A system for displaying measurements of objects in orbit can include a display interface that includes a longitude-time graph. The interface can include a longitude axis spanning from a lower-longitude limit to an upper-longitude limit, a time axis spanning from a lower-time limit to an upper-time limit, and a plurality of pixels corresponding to longitude-time points within the longitude-time graph. Each of the plurality of longitude-time points may correspond to a data set that includes the historical data and the contemporary data. The data set includes a time identifier between the lower-time limit and the upper-time limit and a longitude identifier between the lower-longitude limit and the upper-longitude limit.

The system is configured to generate a display of a tagging interface. The tagging interface may include a stitching selector. In response to a user selection of (1) a destination element that includes a first name identifier, (2) a source element that includes at least one of the plurality of pixels such that at least one of the plurality of pixels corresponding to longitude-time points comprising a second name identifier, and (3) the stitching selector, the system can be configured to indicate that the source element comprises the first name identifier.

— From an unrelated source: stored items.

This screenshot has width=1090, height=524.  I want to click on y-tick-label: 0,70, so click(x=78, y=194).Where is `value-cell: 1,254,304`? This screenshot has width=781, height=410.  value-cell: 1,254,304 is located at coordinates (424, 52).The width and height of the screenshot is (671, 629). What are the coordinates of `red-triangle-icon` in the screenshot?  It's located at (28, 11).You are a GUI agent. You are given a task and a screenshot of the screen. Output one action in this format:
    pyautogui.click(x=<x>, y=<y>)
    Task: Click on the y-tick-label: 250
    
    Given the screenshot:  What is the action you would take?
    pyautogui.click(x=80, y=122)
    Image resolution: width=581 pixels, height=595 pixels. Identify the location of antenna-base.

The system is configured to generate a display comprising a longitude-time graph. The system is also configured to generate a display that includes a longitude-time graph. The display can be configured to indicate an automatic selection of at least a second track representation corresponding to a second track that includes a plurality of the sets of identifiers, the second track representation may be selected based on a determination that the second track is associated with the same orbital object as the first track in response to a user selection of the first track representation.

The system may be configured to receive a selection of a plurality of timepoints corresponding to an orbital object. The selection of the plurality of timepoints can include sets of identifiers within the selected time period. The system may further be configured to determine an orbital path of the orbital object associated with the selected plurality of timepoints. The orbital path may be determined over an orbital time period that includes a first time period that (i) overlaps the selected time period, (ii) precedes the selected time period, (iii) succeeds the selected time period, or (iv) any combination thereof. The system may generate a display interface that includes a longitude-time graph having a longitude axis spanning from a lower-longitude limit to an upper-longitude limit, a time axis spanning from the lower-time limit to the upper-time limit, and an indication of the orbital path spanning at least the first time period.

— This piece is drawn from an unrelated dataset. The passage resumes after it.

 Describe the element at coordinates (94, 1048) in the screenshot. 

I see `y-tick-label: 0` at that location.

The system may be configured to receive a selection of a plurality of timepoints corresponding to an orbital object. The selection of the plurality of timepoints can include sets of identifiers within the selected time period. The system may further be configured to determine an orbital path of the orbital object associated with the selected plurality of timepoints. The orbital path may be determined over an orbital time period that includes a first time period that (i) overlaps the selected time period, (ii) precedes the selected time period, (iii) succeeds the selected time period, or (iv) any combination thereof. The system may generate a display interface that includes a longitude-time graph having a longitude axis spanning from a lower-longitude limit to an upper-longitude limit, a time axis spanning from the lower-time limit to the upper-time limit, and an indication of the orbital path spanning at least the first time period.

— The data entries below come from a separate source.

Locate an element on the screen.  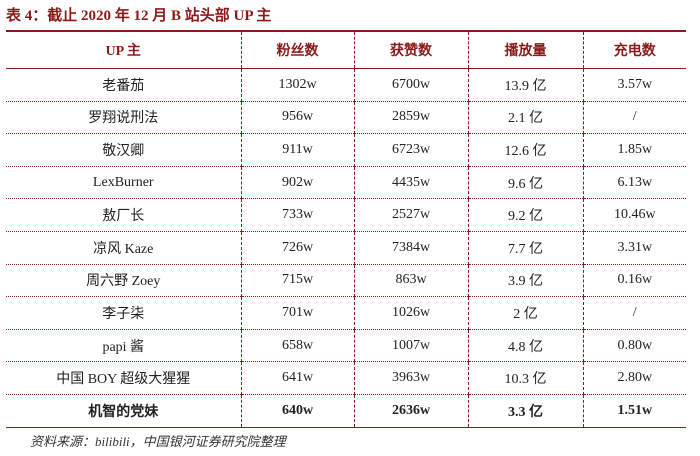
table-row: papi 酱 658w 1007w 4.8 亿 0.80w is located at coordinates (346, 346).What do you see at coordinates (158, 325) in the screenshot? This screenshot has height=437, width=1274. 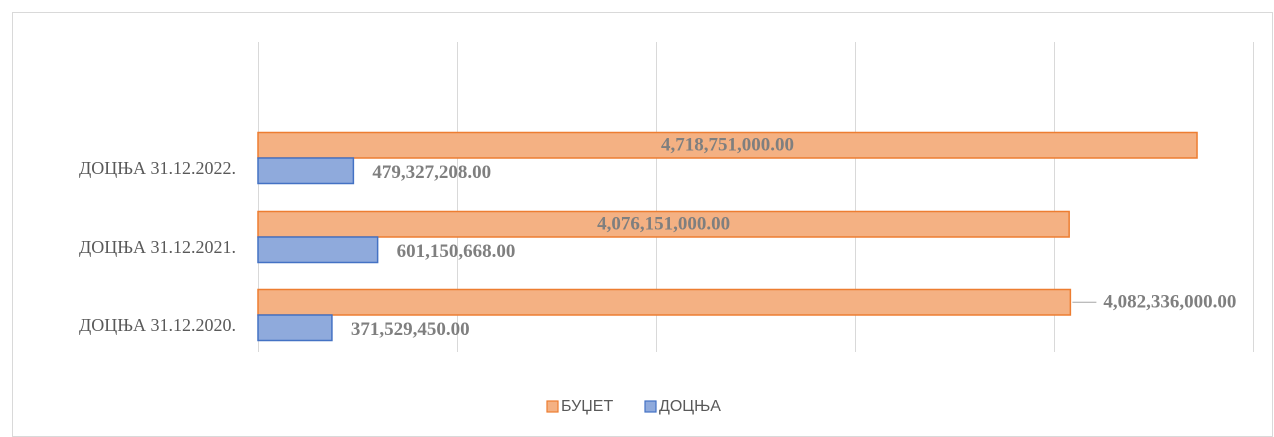 I see `category-label: ДОЦЊА 31.12.2020.` at bounding box center [158, 325].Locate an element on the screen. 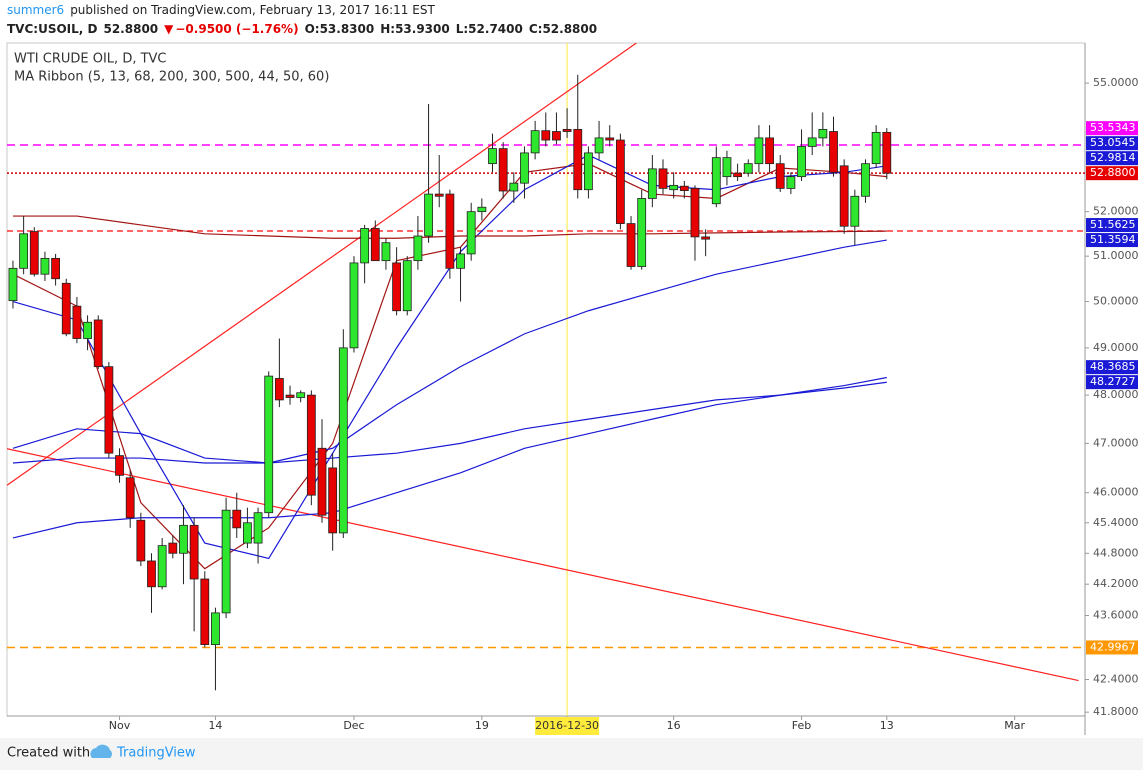 The width and height of the screenshot is (1143, 770). x-tick-label: Mar is located at coordinates (1014, 726).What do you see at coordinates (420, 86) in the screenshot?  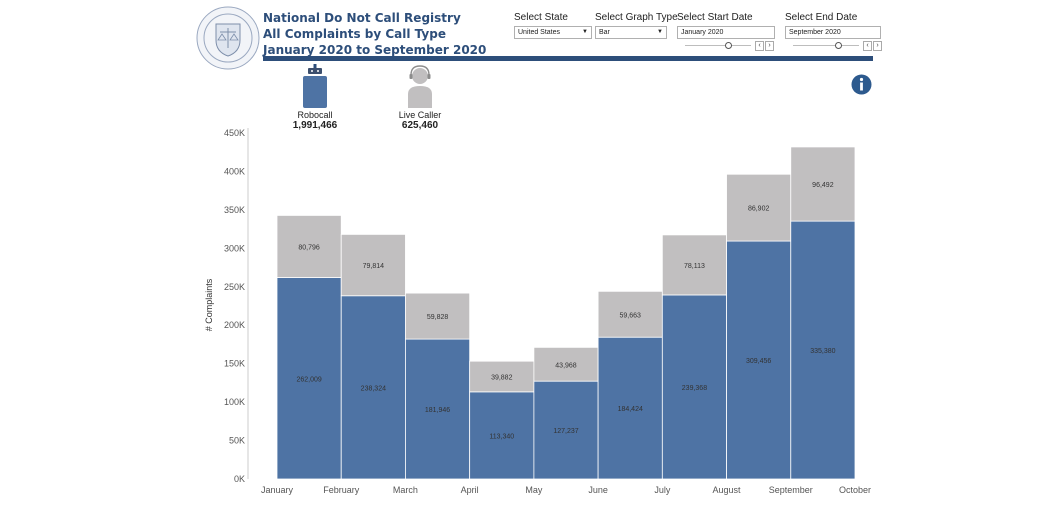 I see `person-headset-icon` at bounding box center [420, 86].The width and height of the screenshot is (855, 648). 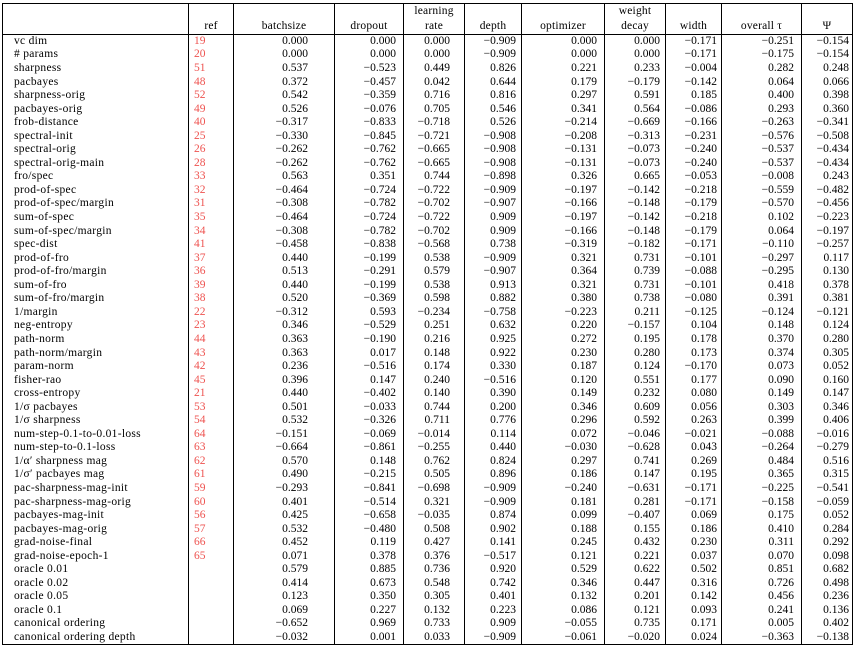 What do you see at coordinates (211, 380) in the screenshot?
I see `ref-link: 45` at bounding box center [211, 380].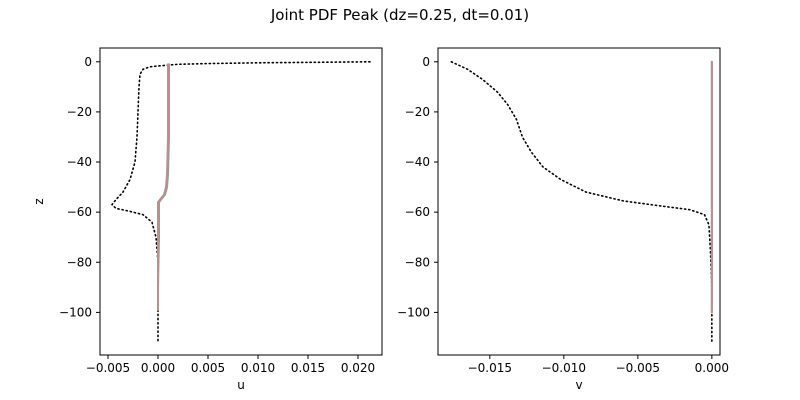 Image resolution: width=800 pixels, height=400 pixels. I want to click on figure-title: Joint PDF Peak (dz=0.25, dt=0.01), so click(400, 15).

The system is configured to generate a display comprising a longitude-time graph. The system is also configured to generate a display that includes a longitude-time graph. The display can be configured to indicate an automatic selection of at least a second track representation corresponding to a second track that includes a plurality of the sets of identifiers, the second track representation may be selected based on a determination that the second track is associated with the same orbital object as the first track in response to a user selection of the first track representation.